[Requirement]: Retype the part of the text on undue influence over parents' estate plans between "If you have" and "mother or father.", inclusive.

[Exercise text]:
- Opening Delimiter -
If you have elderly parents, it is advisable to encourage them to create a comprehensive estate plan. After all, comprehensive estate planning allows individuals to maintain control over the future of their assets, inevitable medical care and other end-of-life matters. Still, according to reporting from CNBC, only about half of seniors in the U.S. have an estate plan.
When your parents are drafting their estate plan, they must be certain it reflects their genuine intentions. Regrettably, an opportunist may manipulate your parents, causing them to make potentially harmful decisions. Here are three signs an undue influencer is trying to take advantage of your mother or father.
1. Too much involvement
Undue influencers often befriend those they victimize. While there is nothing inherently wrong with making new friends, too much involvement can be problematic. Watch out for someone who begins driving your parents to all appointments and activities, opening your parents’ mail and administering your parents’ medications.
2. Financial oversight
Other than professional money advisers and accountants, you probably do not want any outsider to have intimate knowledge of your parents’ finances. Still, an individual can gain this knowledge in several ways:
- Balancing your parent’s checkbook
- Paying your parent’s bills
- Taking your parents to the bank or ATM
3. Excessive control
The ultimate goal of undue influencers is to exercise full control over their victims. Therefore, you may need to intervene if someone does one or more of the following:
- Refuses to let your parents attend family events or social activities
- Accompanies your parents to all events they attend
- Requires your parents to check in before making decisions
To stop an undue influencer in his or her tracks, you should be ready to have some uncomfortable conversations. Ultimately, though, you likely have the option of contesting your parents’ estate plan after their deaths.
- Closing Delimiter -
[Pixel coordinate grounding data]:
- Opening Delimiter -
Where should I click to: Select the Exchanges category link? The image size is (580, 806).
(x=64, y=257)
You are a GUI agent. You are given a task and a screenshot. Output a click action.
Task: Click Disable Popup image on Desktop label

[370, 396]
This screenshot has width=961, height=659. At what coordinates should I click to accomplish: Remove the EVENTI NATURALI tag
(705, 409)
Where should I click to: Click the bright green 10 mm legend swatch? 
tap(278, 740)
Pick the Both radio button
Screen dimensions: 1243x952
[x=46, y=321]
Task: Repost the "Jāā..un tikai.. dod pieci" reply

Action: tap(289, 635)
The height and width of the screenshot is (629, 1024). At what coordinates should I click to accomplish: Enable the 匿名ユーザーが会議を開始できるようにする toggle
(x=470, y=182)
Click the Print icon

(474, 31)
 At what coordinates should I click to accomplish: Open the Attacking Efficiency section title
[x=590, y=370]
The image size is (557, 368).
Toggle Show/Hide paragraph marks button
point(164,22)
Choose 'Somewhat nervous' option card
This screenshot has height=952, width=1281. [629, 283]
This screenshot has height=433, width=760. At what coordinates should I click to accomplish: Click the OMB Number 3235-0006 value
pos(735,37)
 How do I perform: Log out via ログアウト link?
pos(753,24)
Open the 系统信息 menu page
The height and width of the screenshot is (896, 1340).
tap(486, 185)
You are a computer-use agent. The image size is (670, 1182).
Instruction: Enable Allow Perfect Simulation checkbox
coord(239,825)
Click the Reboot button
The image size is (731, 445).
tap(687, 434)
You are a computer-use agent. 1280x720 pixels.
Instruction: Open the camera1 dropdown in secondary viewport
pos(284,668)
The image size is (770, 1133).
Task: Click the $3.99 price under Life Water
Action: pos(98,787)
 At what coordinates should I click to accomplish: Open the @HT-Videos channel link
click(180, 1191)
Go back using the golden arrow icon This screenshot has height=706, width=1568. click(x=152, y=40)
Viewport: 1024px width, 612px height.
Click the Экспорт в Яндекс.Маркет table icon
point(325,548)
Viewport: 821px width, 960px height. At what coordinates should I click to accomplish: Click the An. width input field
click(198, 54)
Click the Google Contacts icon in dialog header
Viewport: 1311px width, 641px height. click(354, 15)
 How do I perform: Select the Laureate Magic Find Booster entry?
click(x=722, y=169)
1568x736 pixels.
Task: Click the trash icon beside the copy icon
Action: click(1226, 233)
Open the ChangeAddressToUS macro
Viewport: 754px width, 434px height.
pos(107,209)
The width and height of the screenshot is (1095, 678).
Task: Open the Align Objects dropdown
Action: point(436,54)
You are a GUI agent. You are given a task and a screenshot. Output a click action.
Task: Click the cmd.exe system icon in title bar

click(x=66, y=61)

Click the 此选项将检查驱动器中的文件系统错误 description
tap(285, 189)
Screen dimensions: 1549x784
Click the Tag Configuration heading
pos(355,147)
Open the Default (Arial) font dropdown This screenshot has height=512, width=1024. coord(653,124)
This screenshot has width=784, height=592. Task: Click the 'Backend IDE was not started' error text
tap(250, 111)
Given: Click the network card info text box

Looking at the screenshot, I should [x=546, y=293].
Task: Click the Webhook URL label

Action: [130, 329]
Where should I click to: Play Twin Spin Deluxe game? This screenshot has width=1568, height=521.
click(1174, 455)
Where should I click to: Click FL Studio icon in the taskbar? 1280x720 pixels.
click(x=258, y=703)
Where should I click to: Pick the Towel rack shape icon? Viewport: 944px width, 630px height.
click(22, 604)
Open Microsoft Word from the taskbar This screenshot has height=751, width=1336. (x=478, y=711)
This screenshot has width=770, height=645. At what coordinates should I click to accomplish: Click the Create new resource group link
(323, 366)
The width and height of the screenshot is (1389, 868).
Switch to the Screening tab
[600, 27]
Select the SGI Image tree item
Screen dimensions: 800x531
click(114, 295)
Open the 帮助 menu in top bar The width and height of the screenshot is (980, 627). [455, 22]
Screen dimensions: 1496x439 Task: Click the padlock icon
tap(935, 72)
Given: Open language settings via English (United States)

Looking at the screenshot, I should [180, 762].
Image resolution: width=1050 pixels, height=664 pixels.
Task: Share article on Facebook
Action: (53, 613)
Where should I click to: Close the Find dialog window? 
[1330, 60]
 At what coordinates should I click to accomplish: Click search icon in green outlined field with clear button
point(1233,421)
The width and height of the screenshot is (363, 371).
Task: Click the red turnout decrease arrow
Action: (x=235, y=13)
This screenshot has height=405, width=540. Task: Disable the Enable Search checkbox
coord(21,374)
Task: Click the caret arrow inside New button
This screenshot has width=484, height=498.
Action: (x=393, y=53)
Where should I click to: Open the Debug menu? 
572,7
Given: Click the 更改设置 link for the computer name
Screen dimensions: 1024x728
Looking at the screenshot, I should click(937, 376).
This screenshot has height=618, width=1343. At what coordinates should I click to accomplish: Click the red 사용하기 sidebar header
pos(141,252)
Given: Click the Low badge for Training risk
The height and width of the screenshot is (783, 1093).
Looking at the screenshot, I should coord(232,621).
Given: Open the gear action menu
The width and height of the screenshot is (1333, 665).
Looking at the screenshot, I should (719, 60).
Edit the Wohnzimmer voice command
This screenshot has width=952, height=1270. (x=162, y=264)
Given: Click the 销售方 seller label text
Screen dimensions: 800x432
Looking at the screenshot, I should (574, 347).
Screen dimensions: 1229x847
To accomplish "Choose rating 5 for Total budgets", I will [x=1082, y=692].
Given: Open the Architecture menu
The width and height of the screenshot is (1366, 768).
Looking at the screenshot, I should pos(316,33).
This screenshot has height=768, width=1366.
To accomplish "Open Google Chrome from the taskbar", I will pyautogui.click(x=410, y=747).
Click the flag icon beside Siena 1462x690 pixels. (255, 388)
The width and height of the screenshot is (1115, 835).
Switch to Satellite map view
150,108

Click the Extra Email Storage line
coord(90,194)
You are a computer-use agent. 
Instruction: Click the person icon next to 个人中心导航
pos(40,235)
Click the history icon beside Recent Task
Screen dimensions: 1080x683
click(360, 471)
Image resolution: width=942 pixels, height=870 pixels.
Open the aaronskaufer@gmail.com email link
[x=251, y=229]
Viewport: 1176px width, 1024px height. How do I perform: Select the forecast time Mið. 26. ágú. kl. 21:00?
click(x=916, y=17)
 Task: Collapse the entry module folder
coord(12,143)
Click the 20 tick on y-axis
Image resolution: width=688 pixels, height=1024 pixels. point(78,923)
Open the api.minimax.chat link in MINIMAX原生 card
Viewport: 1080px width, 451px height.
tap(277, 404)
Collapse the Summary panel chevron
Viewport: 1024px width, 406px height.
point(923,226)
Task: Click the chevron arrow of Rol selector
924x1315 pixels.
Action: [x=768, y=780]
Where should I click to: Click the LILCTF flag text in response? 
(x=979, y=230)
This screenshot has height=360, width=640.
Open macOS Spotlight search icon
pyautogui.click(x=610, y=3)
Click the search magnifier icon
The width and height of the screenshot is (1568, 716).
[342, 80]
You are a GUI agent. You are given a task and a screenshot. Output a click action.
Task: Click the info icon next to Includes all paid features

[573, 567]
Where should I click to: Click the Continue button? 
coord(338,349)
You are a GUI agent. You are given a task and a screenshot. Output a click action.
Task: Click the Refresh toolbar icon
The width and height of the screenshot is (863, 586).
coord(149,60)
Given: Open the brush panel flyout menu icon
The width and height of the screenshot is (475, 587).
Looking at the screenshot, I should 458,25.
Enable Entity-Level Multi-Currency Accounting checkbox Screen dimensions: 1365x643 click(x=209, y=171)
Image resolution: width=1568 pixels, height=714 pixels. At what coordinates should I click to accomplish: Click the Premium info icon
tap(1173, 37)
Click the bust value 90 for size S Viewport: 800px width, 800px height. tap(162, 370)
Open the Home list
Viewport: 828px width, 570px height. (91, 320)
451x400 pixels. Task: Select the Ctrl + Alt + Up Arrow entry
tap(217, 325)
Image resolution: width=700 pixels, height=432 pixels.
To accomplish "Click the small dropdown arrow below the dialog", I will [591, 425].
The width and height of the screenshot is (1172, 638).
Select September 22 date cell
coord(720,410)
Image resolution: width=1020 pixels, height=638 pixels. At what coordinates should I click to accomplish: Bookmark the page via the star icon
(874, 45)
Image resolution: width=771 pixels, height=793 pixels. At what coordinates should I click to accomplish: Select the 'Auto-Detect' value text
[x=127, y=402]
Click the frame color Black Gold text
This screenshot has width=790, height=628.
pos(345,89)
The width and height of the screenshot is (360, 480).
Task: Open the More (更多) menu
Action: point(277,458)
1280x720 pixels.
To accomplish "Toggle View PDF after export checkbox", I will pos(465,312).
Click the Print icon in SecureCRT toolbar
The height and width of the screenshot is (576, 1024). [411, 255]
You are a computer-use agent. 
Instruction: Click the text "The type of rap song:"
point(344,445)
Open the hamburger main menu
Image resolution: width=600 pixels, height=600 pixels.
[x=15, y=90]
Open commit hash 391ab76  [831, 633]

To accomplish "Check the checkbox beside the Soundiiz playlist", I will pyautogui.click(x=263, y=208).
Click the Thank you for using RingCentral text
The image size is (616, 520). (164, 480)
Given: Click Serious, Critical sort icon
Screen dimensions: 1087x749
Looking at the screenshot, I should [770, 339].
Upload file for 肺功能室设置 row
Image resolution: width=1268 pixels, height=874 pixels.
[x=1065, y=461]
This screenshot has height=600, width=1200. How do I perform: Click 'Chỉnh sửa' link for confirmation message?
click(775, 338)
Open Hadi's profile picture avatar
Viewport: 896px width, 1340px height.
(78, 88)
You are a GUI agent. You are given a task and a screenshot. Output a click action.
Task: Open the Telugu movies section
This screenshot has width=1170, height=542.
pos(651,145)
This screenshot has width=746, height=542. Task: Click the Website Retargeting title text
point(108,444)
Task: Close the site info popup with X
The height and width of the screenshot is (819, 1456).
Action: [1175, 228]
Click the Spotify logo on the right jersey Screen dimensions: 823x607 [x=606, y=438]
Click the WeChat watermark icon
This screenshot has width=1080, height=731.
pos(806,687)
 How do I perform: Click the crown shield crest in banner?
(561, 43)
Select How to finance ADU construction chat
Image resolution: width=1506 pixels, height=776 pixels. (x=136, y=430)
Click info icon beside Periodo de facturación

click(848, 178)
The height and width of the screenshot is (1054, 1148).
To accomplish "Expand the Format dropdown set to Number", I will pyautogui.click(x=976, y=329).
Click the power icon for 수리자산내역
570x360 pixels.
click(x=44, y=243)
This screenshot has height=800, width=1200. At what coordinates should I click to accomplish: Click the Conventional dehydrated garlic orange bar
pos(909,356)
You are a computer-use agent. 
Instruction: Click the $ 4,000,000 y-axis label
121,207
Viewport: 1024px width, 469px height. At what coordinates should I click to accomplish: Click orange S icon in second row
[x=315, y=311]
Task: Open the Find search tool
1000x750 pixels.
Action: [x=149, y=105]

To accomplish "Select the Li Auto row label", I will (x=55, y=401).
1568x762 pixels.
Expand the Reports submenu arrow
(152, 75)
- Closing Delimiter -
[Exercise answer]:
If you have elderly parents, it is advisable to encourage them to create a comprehensive estate plan. After all, comprehensive estate planning allows individuals to maintain control over the future of their assets, inevitable medical care and other end-of-life matters. Still, according to reporting from CNBC, only about half of seniors in the U.S. have an estate plan.
When your parents are drafting their estate plan, they must be certain it reflects their genuine intentions. Regrettably, an opportunist may manipulate your parents, causing them to make potentially harmful decisions. Here are three signs an undue influencer is trying to take advantage of your mother or father.